Core financial literacy involves understanding and awareness. A lack of awareness of the existence of different forms of borrowing, for example, can push consumers towards expensive modes of credit and cause unnecessary indebtedness and defaults. That outcome is clearly bad for all stakeholders involved. But without a basic understanding of how interest works, awareness of different offerings by itself is not enough to allow consumers to make the borrowing choices that are right for them. Financial education must deliver both.

Research by the World Bank and others shows that conventional approaches alone, involving financial education delivered through traditional classrooms, are not enough. One answer to this, particularly for reaching the young, is to make use of the technologies we almost all now use to get information: websites, mobile apps and social media. As for who should do this, it is clear that a combination of government and private sector initiatives is needed, with banks as key contributors to the overall effort.

Understanding choice

Banks like Spain’s CaixaBank have created a whole range of financial content on a variety of channels, to reach different customer groups with information relevant to them. There are websites, including financial culture content; there are educational playlists on a CaixaBank YouTube channel; a “Finances for followers” program with influencers on social networks such as Twitter, Instagram and Facebook; 16 different webinars for shareholders; and a "Daily Economy" podcast series on audio platforms iVoox and Spotify. Together these online resources have attracted more than 12 million hits in 2019 alone.

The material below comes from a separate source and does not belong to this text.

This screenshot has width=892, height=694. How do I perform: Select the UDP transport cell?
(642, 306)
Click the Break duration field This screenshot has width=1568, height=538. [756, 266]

In this way, technology is revolutionizing the way that banks are able to communicate with and educate their customers. Taking things to the next level, CaixaBank has recently launched imagin, a digital platform delivering a lifestyle-oriented user community of more than 2.6 million customers. With a focus on financial education for the younger users, far beyond the boundaries of a purely transactional financial app, it appeals to digital natives for whom operating inside a digital ecosystem is the most natural way to interact and learn. 

But it is important not to neglect non-digital channels. Not all customers do everything online or on their phones, and for them the classroom is still a viable learning environment. For example, one of the problems elderly customers often face is a lack of understanding of different products for retirement or investment, so in-person educational sessions where they can ask specific questions can help retirees better understand the advice they are given from bank employees and make more informed financial decisions. 

CaixaBank also caters for a range of stakeholder groups to cover specific educational requirements across different social and professional areas. For example, the Bank’s Aula programme for shareholders provides 14 classroom-based courses. In 2019, more than 10,000 people attended face-to-face activities – including talks at Store offices, workshops for people with intellectual disabilities given by “la Caixa” volunteers, and CaixaBank Future conferences on retirement planning. 

Likewise, at the other end of the age spectrum, young customers who are yet to become digital masters are also catered for through a series of publications of educational stories that teach them about key personal finance concepts, such as saving, so that they can incorporate the principles into their daily lives as they grow up.

Good for everyone

All of this investment in customer education is clearly of great benefit, both to individuals and to the wider community. It increases financial inclusion, which gives families access to the stabilizing benefits of modern financial services to smooth out economic turbulence, and the tools to convert their earnings into longer-lasting wealth. 

These benefits align well with banks’ own needs for profitability, lower loan loss reserves, fewer mis-selling complaints and increased action on social responsibility. A financially educated customer base has been shown to make better spending and savings decisions, to choose more appropriate products and to be more satisfied with their financial partners. There are few real win-wins in business. This is one of them.